=== Given information ===
····················

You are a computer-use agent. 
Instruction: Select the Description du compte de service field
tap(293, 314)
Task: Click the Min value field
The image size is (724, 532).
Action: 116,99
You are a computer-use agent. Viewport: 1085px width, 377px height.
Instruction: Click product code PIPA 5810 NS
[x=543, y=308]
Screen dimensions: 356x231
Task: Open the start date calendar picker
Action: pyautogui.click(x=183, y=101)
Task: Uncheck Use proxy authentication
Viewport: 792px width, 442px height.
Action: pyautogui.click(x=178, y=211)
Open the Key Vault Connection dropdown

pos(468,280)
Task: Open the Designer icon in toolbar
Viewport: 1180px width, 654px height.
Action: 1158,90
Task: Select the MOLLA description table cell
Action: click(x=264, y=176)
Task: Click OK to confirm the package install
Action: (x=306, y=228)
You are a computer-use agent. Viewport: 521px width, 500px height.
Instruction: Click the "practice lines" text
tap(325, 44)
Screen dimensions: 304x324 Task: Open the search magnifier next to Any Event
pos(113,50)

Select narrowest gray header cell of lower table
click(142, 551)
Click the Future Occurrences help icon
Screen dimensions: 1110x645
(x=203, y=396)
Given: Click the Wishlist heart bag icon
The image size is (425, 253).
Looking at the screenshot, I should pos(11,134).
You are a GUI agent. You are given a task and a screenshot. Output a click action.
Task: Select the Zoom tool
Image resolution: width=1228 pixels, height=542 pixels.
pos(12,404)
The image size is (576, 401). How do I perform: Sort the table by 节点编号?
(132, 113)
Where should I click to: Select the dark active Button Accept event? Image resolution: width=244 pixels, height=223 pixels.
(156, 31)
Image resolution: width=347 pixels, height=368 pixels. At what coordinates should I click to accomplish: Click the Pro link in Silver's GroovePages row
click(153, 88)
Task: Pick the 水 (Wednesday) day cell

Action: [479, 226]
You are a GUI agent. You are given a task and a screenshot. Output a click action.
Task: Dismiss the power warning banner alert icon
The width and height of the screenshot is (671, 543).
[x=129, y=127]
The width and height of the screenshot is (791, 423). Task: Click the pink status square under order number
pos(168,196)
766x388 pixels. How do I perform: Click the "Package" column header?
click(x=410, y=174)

····················

=== Task directions ===
Your answer must be an exact copy of every record.

=== Written response ===
You are a computer-use agent. 
Instruction: Select the Description du compte de service field
tap(293, 314)
Task: Click the Min value field
The image size is (724, 532).
Action: 116,99
You are a computer-use agent. Viewport: 1085px width, 377px height.
Instruction: Click product code PIPA 5810 NS
[x=543, y=308]
Screen dimensions: 356x231
Task: Open the start date calendar picker
Action: pyautogui.click(x=183, y=101)
Task: Uncheck Use proxy authentication
Viewport: 792px width, 442px height.
Action: pyautogui.click(x=178, y=211)
Open the Key Vault Connection dropdown

pos(468,280)
Task: Open the Designer icon in toolbar
Viewport: 1180px width, 654px height.
Action: 1158,90
Task: Select the MOLLA description table cell
Action: click(x=264, y=176)
Task: Click OK to confirm the package install
Action: (x=306, y=228)
You are a computer-use agent. Viewport: 521px width, 500px height.
Instruction: Click the "practice lines" text
tap(325, 44)
Screen dimensions: 304x324 Task: Open the search magnifier next to Any Event
pos(113,50)

Select narrowest gray header cell of lower table
click(142, 551)
Click the Future Occurrences help icon
Screen dimensions: 1110x645
(x=203, y=396)
Given: Click the Wishlist heart bag icon
The image size is (425, 253).
Looking at the screenshot, I should pos(11,134).
You are a GUI agent. You are given a task and a screenshot. Output a click action.
Task: Select the Zoom tool
Image resolution: width=1228 pixels, height=542 pixels.
pos(12,404)
The image size is (576, 401). How do I perform: Sort the table by 节点编号?
(132, 113)
Where should I click to: Select the dark active Button Accept event? Image resolution: width=244 pixels, height=223 pixels.
(156, 31)
Image resolution: width=347 pixels, height=368 pixels. At what coordinates should I click to accomplish: Click the Pro link in Silver's GroovePages row
click(153, 88)
Task: Pick the 水 (Wednesday) day cell

Action: [479, 226]
You are a GUI agent. You are given a task and a screenshot. Output a click action.
Task: Dismiss the power warning banner alert icon
The width and height of the screenshot is (671, 543).
[x=129, y=127]
The width and height of the screenshot is (791, 423). Task: Click the pink status square under order number
pos(168,196)
766x388 pixels. How do I perform: Click the "Package" column header?
click(x=410, y=174)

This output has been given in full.